READING PASSAGE ::
Bethanne Patrick: How and when did this book’s central conceit about, simplistically, voices in the head, come to you?
Lydia Millet: I don’t remember exactly, but I remember saying to my friend, the writer Jenny Offill, “I have the worst idea for a book! It’s the single-worst idea for a book I’ve ever had!” She said, “Pray tell.” Her own ideas are rarely bad. I said, “See, there’s a baby. And God speaks through it! It’s a terrible idea, isn’t it? I can’t wait to write it.” I elaborated a bit, and Jenny encouraged me. That’s what friends are for.
BP: Do you consider this your most “commercial” novel, as several reviews have either stated or implied?
LM: I tried to sell out early in my career, with a novel called George Bush, Dark Prince of Love that was published by Scribner in 2000. And when I say sell out, I just mean sell. Since then I never write with an eye toward sales. Writing anything other than exactly what I desire to write, in fiction, at a given moment—it’s just not why I’m in this racket. That said, if this book were to be deemed commercial, I’d be delighted. My publisher and my agent both deserve to make some dollars off me. Rare is the writer who doesn’t want to be read.

SUPPLIED MATERIAL ::
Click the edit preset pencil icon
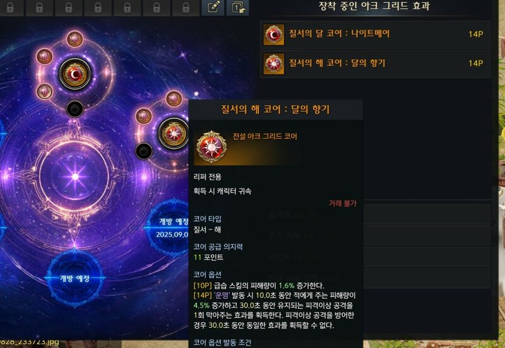 tap(213, 8)
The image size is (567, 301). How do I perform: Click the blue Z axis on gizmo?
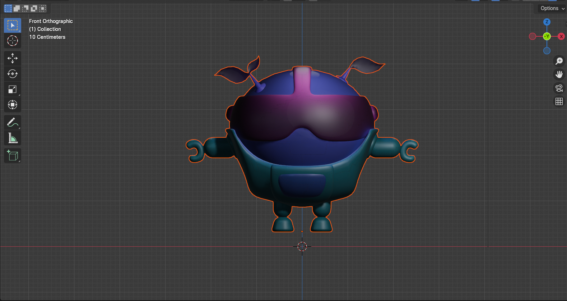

TASK 1 ::
In the interview with Lydia Millet, what was the title of her novel that Scribner published in 2000?
TASK 2 ::
List every person named by both first and last name in the interview with Lydia Millet.
TASK 3 ::
Carry on the interview with Lydia Millet from its last line.

EXERCISE OUTPUT 1 ::
George Bush, Dark Prince of Love

EXERCISE OUTPUT 2 ::
Bethanne Patrick, Lydia Millet, Jenny Offill

EXERCISE OUTPUT 3 ::
BP: Your protagonist Anna’s stalker husband Ned is scary from the get-go, but he becomes positively evil by the novel’s end. He’s like a combination of Sarah Palin, Donald Trump, and Ted Cruz. You could not have had all of this election-primary information while you were writing, but this character springs from a lot that already exists in this country. Could you discuss?
LM: The novel’s partly about how politics uses religion, how the powerful manipulate the pious for their own narrow ends. It’s one of the deep American tragedies that Christianity has been turned against itself for the sake of a small minority’s profit and privilege. I wanted to write about that, the cooption of authentic religious faith by kingmakers on the right, and I wanted to do it as a personal story in a suspenseful form. There’s a kind of supernatural conceit in this book, but as you say there’s plenty that’s firmly grounded in realism. In the real world, right-leaning U.S. voters have two choices this season: a billionaire demagogue who’s actively rewarded for his ignorance of governance and a religious extremist whose alarming, obscure ideologies are hardly even being examined by the media or the electorate. This election cycle’s giving us some of the ugliest and most bottom-feeding rhetoric we’ve seen in a while. It’s so over the top it can seem like a bad joke, but of course the stakes are high so it’s a deadly serious game. And it’s been in the making for ages, which is how I was able to write a book, begun years before this public spectacle, that played across the same field.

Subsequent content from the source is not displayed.